Fox pro spitfire, $199
Nikon Coyote special, $279
Savage axis, $ 285
Predator Talk Forum, Priceless


----------



## lancet (Dec 8, 2011)

I love Remingtons but your gonna break your limit with the call and scope if you buy a good m700


----------



## Antlerz22 (Apr 18, 2011)

greatwhitehunter said:


> Need some help finding the right rifle for coyote huntin. Been lookin at alot of different rifles. Really interested in remington 700 varmit series but also hearing alot of good things about Savages. Pretty sure im goin to be getting something chambered in 22-250 and will most likely be putting a nikon coyote special scope on it. like to keep my budget under 1000$ to include the scope and possible a new fox prop caller. Any suggestions would be greatly appreciated!

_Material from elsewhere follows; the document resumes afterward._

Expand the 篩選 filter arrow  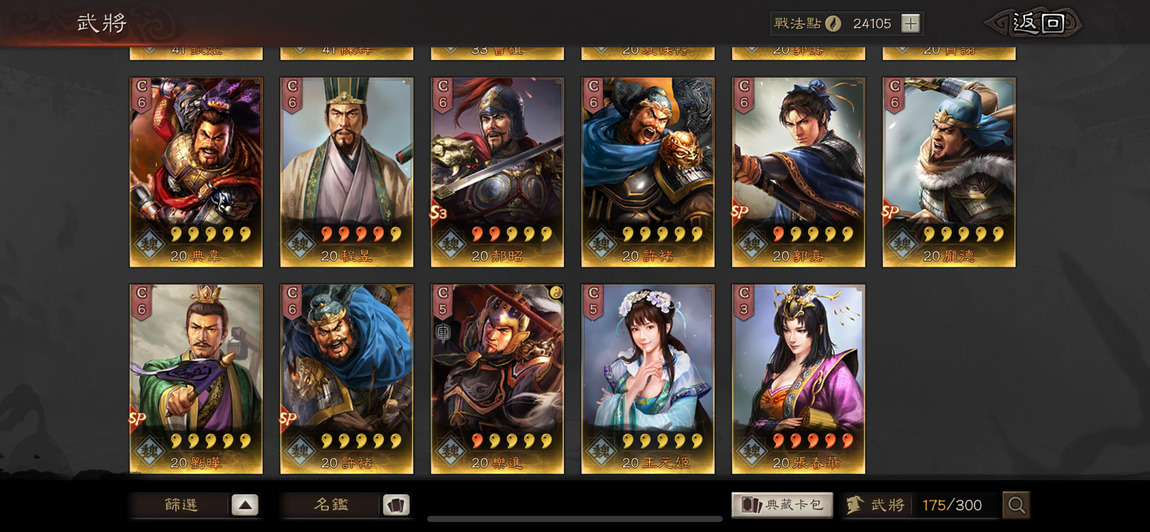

 If you get something other than what you had your heart set on you might never be satisfied if even subconsciously. Save a bit more and get what you want whatever it might be. If you go in the woods with something you feel comfortable with then a questionable shot becomes possible because it becomes a part of you. Savage is a good choice as well, I actually have both a savage 12fcv in .243 and a rem 700 in .270, both are accurate.


----------



## poe (Feb 10, 2010)

I have never shot a rem but I am a savage guy. If you are dead set on your budget then I would go with the axis. I have one in 22-250 and it is a good shooter. Only down side is the heavy trigger but I still had it shooting half inch groups. I now own a savage modle 10 predator hunter in .223 and I love it. Dont get me wronge I still love a 22-250 but they only had one in stock in .223 but I still love it. So if you are set on your budget go axis if not I would look at the predator. Also go to your store and shoulder a few different guns and see what feels better.


----------



## singlesix (May 13, 2010)

I would put the spitfire on the back burner and get the best rifle/scope you can get. You could always get by with a good hand call until you get the spitfire. My desires are for a ruger m77 predator , I would also look into tikka rifles hard to find a bad review on them


----------



## marty dabney (Dec 31, 2011)

i would have to go with the savage though remington makes a fine rifle as well as many others but i just preffer the savage because thats what i'm comfortable with and they are easy to build off.but regardless of what you go with i'm with single six on this one.get the rifle and glass you think you ill feel most comfortable with and then worry about the caller later.the e-callers are nice but your not going to feel comfortable making the shot if its a rifle that you just "settled" for.i've been there many times myself and i found out that i would have saved money if i just got what i wanted in the first place instead of buying and selling to eventually get the one i wanted.buti think that if you look around for a deal you can stay under your budget.just handle as many as you can before buying and don't just settle for the first thing you come across.hope i wansn't too long winded.marty


----------



## oneshotcowboy (Mar 4, 2010)

yes totally agree. i have owned a few fine riffles that i was not comfortable with... bad groups is all i could get. never confident with them. i now have a savage 93bvss in a 22 mag... 5 shots holes touching at 100... and a bushmaster ar in .223 agian great groups. but i am just as comfortable with both. so you being able to know you can make that long shot, or a head shot is not about how much you spend... its how confident you are with your riffle of choice. go, shoulder, feel, look. go home think and go back again. my .02 worth


----------



## showmeyote (Dec 12, 2010)

greatwhitehunter said:


> Need some help finding the right rifle for coyote huntin. Been lookin at alot of different rifles. Really interested in remington 700 varmit series but also hearing alot of good things about Savages. Pretty sure im goin to be getting something chambered in 22-250 and will most likely be putting a nikon coyote special scope on it. like to keep my budget under 1000$ to include the scope and possible a new fox prop caller. Any suggestions would be greatly appreciated!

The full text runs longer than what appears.